At the Portland Software Summit on Thursday, a couple people mentioned that it was hard to keep track of new businesses that pop up, and that merger and acquisition activity wasn’t being sufficiently publicised.
I thought – maybe we could get this information in an automated way!
I started with the state of Oregon’s business registry search site. Unfortunately, they limit search results for business searches to 1000, and they don’t paginate their results. So, we kicked ScraperWiki into gear, and wrote a very simple scraper with @maxogden: http://scraperwiki.com/scrapers/oregon_business_registry/
Next, I wanted to find out information about businesses specifically in Portland. The City releases information about this, but in PDF form: http://www.portlandonline.com/omf/index.cfm?c=32192
I wrote a quick and dirty Python script to scrape out information, and am getting probably 250 of the 300+ businesses in the November release. Next, I want to cross reference this data with what’s in the Oregon site. I’ll be publishing the Python scripts over the weekend. Hopefully ScraperWiki will add pyPDF to their Python repo support and I will be able to publish the transform there so it can be easily linked to the Oregon data.
Two lessons today:
- Governments: Please don’t publish data in PDFs. YUCK.

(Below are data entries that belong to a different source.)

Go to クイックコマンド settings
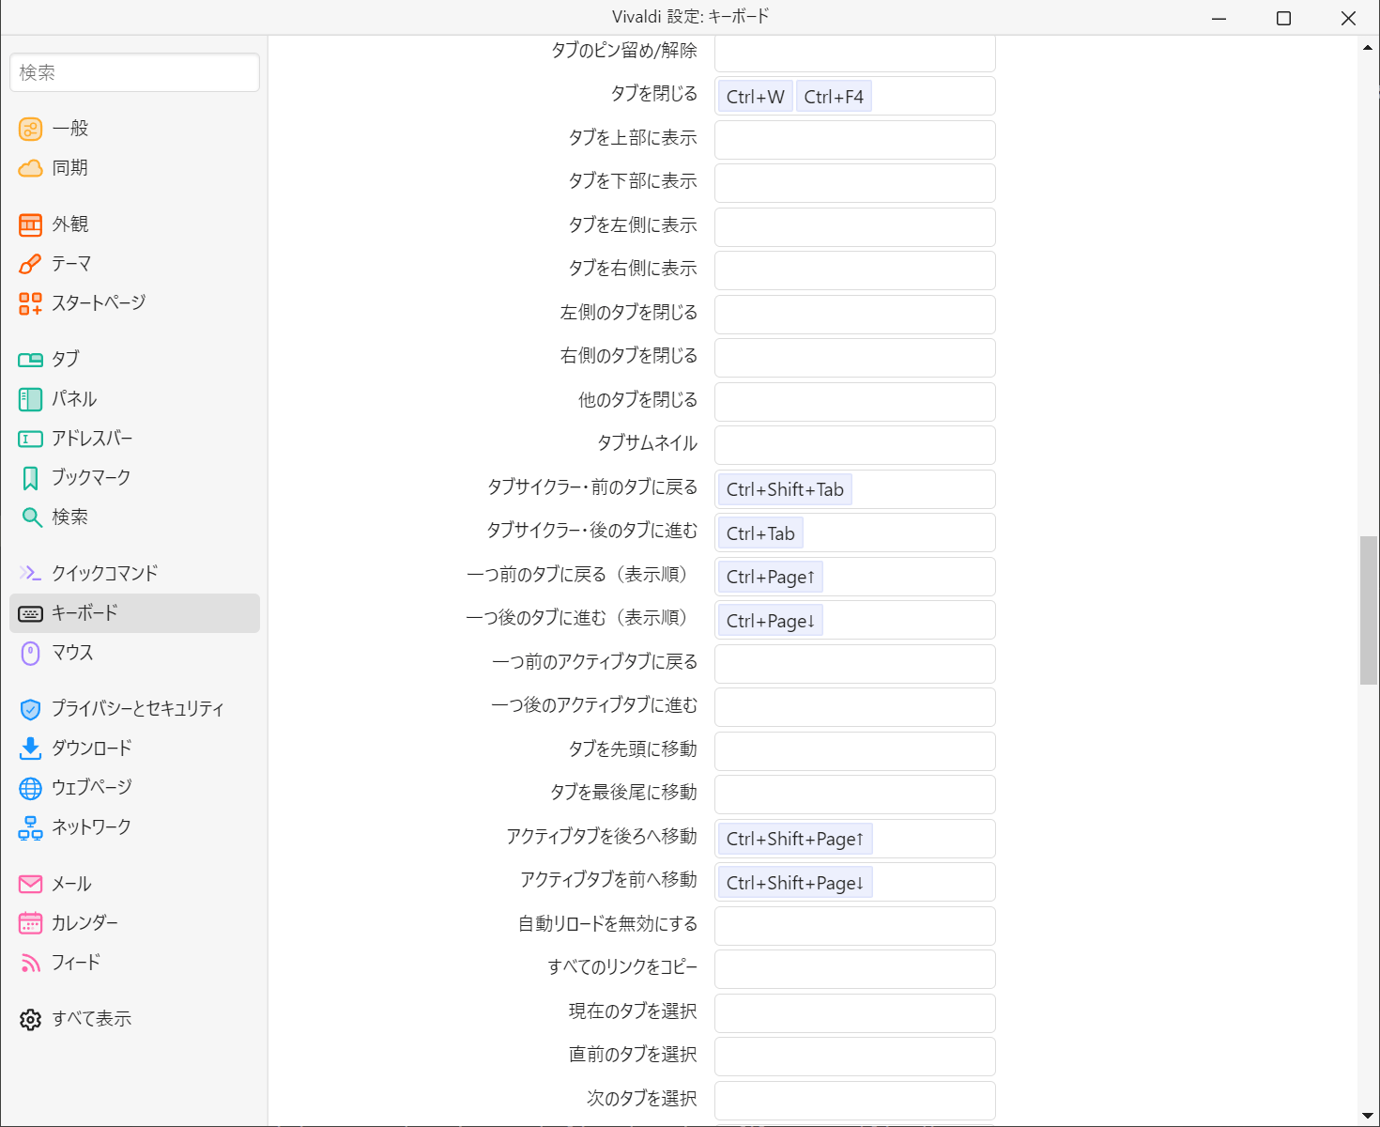1380x1127 pixels. pyautogui.click(x=104, y=573)
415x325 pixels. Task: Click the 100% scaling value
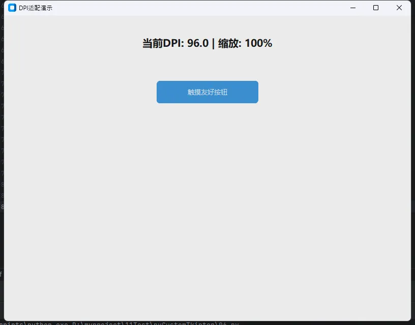[258, 44]
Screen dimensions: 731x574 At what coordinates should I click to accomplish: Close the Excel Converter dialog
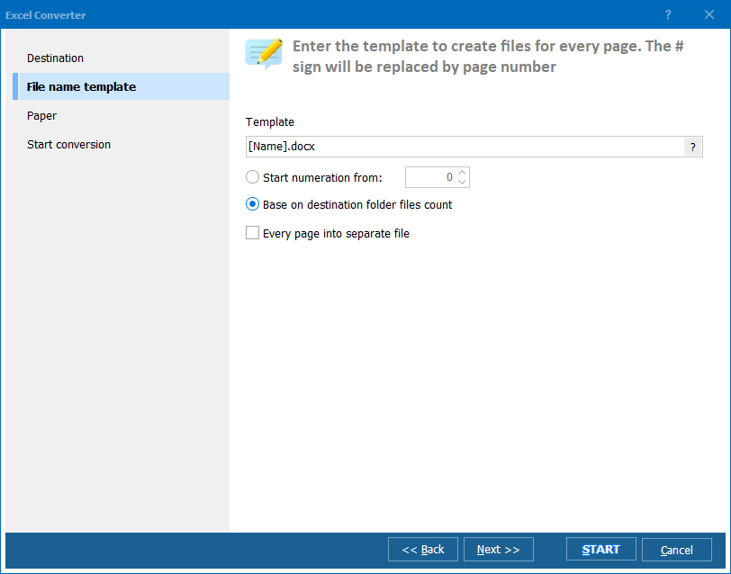(x=709, y=15)

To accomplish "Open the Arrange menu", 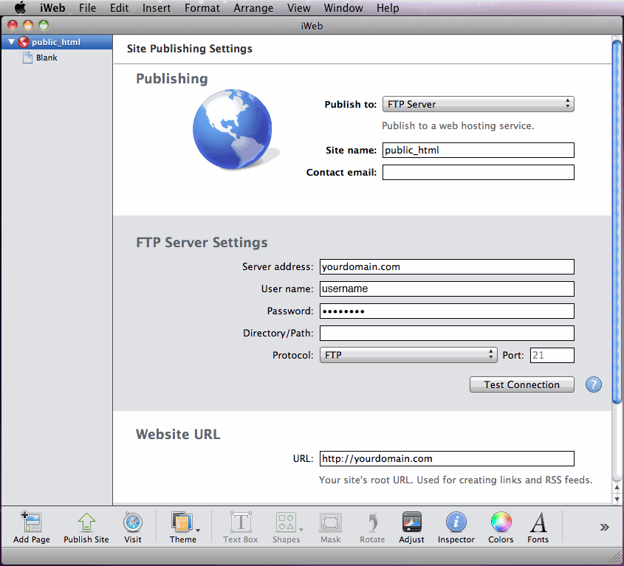I will (253, 8).
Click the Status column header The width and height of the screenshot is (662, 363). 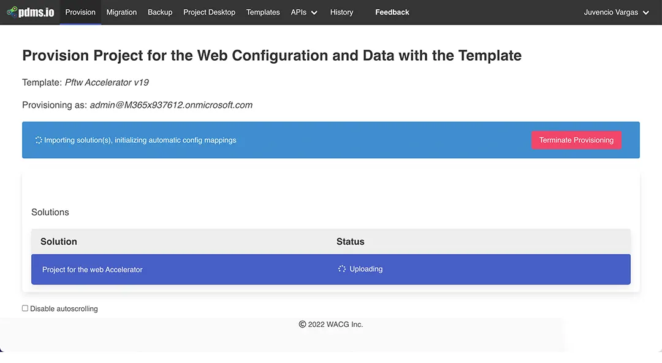click(x=350, y=242)
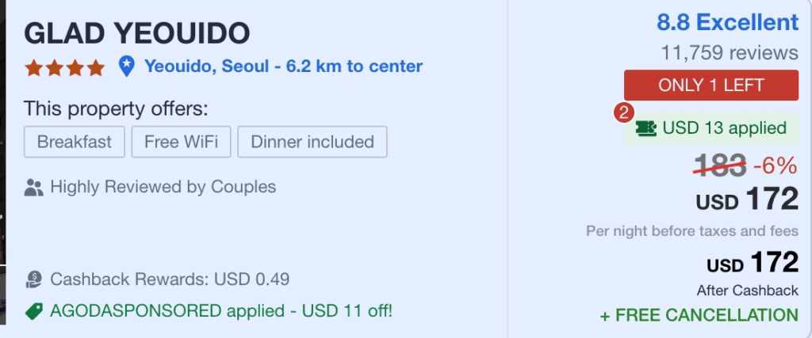Open the GLAD YEOUIDO hotel title
Screen dimensions: 812x338
136,33
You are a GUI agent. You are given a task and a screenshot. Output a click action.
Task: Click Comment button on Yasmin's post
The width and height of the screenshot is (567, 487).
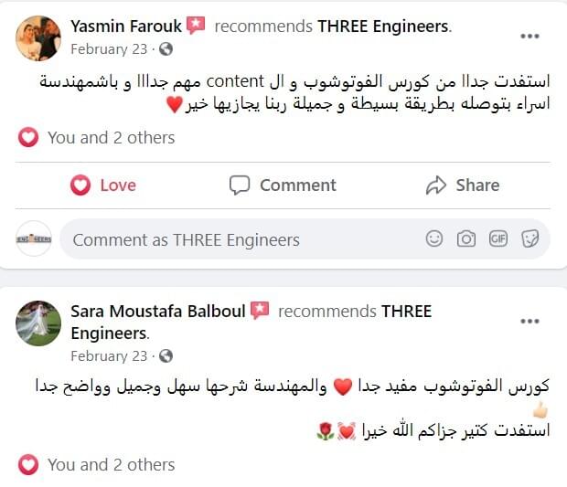click(283, 185)
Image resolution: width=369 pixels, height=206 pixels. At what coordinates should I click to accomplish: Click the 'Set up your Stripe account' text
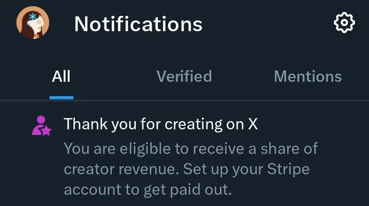point(247,169)
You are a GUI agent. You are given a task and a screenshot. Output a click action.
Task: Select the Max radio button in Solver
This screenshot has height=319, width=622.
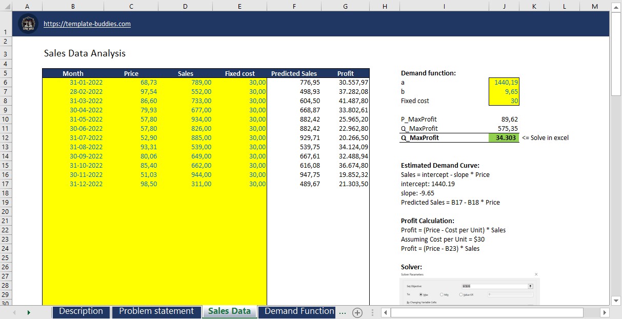421,294
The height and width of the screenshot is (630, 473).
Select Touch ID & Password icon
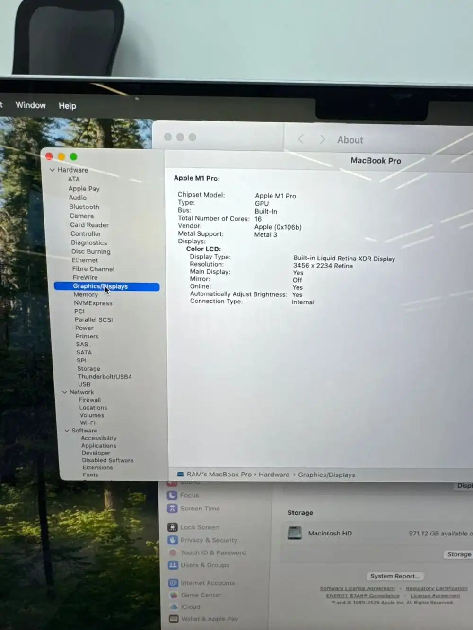pyautogui.click(x=173, y=552)
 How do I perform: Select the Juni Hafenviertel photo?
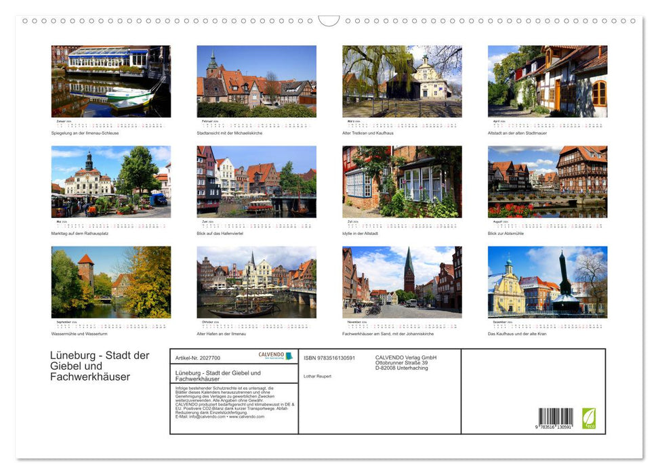257,181
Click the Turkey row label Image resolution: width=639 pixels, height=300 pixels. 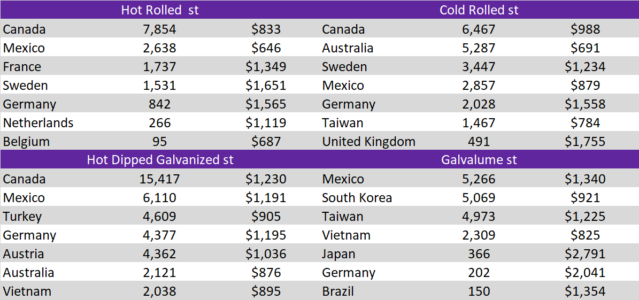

- Governments: Please paginate results from your site! Hard limits are just kinda lame.
The alternative to scraping the state of Oregon’s site is to order a CD-ROM for $50. I think this is such a stupid profit center for the state. I’d be interested to know how much money they’re really making off of it, and whether they could take a page out of Metro’s book and find a way to share the data with a different, more useful service.